Of all the former Heads of State and leaders in our country I admire him the most. His courage, focus, brazenness, righteous anger, strength of character, bellicose nature, passion and ability to take the bull by the horns and do what needed to be done, no matter whose ox was gored and no matter what the consequences were, was exemplary and outstanding.
In these days of cowardice, guile, deceit, doublespeak, subterfuge and political correctness, Mohammed would not have found much pleasure or joy and neither would he have been fully appreciated. He was blunt, fearless and irrepressible and, as they say, he was ”as tough as nails”. He was all that a real warrior ought to be. Most important of all he was inspirational: he scorned death and he had no fear of it.

What a man this was: truly the first among equals. He was a living example of the veracity of the adage that says “who dares wins”. His life was a manifestation of the fact that truly “fortune favors the bold”. Our domestic policy under his watch brought positive and monumental changes to the fortunes of our country and the character of our people. Our foreign policy under him, throughout the six months that he was Head of State, was a sight to be seen. It was Nigeria at her proudest and her best.

In those days we were rich, loud and boisterous. We could boast of having Africa’s strongest army and her most outstanding and best- educated middle class. We were big, strong and powerful and when Nigeria spoke the world listened. When we sneezed Africa literally caught a cold. When we roared, the world shook. We wielded this great power and influence on the world stage with immense dazzle and razzmatazz. Yet we were also cautious, restrained and deemed as being highly responsible. That is when Nigeria was regarded as the Giant of Africa and rightly so.

Without General Murtala Mohammed the eventual liberation of Angola, Zimbabwe and South Africa would not have been achieved when it was. Though he did not live to see it, he set the ball rolling and he threw down the gauntlet to the western powers and all those that supported racial tyranny and apartheid in the nations of southern Africa.

Some historians have even argued that that is precisely why he was eventually murdered. Yet if that was the motivation for organizing his assassination it did not stop anything because the cat was already out of the bag and his legacy had already been established and taken root.

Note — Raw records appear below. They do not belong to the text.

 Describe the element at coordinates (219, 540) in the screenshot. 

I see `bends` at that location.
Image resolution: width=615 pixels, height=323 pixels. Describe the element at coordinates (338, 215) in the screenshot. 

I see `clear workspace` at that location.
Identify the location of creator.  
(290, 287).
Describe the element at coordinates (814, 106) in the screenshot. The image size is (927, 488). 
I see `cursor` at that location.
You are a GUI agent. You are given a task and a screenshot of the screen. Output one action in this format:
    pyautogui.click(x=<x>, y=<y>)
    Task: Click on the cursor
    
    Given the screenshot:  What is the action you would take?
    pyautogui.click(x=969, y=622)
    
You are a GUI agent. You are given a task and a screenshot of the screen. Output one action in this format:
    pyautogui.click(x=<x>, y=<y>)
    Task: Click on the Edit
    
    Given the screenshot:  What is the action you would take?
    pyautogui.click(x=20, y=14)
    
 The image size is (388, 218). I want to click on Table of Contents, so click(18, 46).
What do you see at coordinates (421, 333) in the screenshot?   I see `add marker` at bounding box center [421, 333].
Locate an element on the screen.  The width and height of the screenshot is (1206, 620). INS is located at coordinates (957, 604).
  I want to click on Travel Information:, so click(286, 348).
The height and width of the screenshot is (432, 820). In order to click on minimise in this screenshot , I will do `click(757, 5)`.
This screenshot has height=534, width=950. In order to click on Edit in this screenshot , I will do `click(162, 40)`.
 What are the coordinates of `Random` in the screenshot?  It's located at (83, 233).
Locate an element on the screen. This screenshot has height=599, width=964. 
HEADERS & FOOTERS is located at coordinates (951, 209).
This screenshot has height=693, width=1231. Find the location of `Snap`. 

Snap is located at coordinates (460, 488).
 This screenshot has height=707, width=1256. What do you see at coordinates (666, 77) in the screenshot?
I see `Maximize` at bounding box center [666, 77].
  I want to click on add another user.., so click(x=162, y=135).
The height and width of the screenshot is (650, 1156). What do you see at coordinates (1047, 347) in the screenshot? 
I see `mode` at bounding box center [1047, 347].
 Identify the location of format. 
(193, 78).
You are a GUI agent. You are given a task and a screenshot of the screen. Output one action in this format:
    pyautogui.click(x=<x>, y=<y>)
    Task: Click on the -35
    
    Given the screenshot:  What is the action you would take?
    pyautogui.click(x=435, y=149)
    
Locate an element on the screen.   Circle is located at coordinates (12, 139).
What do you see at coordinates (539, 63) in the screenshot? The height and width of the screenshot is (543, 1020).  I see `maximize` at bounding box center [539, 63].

This is confirmed by the fact that his extraordinary and dynamic foreign policy vis a vis the total liberation of our brother African nations and his unrelenting opposition and resistance to white minority rule in South Africa and Rhodesia (as it then was) continued under the able leadership of his second in command, General Olusegun Obasanjo, after he took over as Head of State on Feb. 14th 1976. The rest is history.

May General Murtala Ramat Mohammed’s courageous soul continue to rest in peace and may those that are in power today resurrect his spirit and build on his great legacy.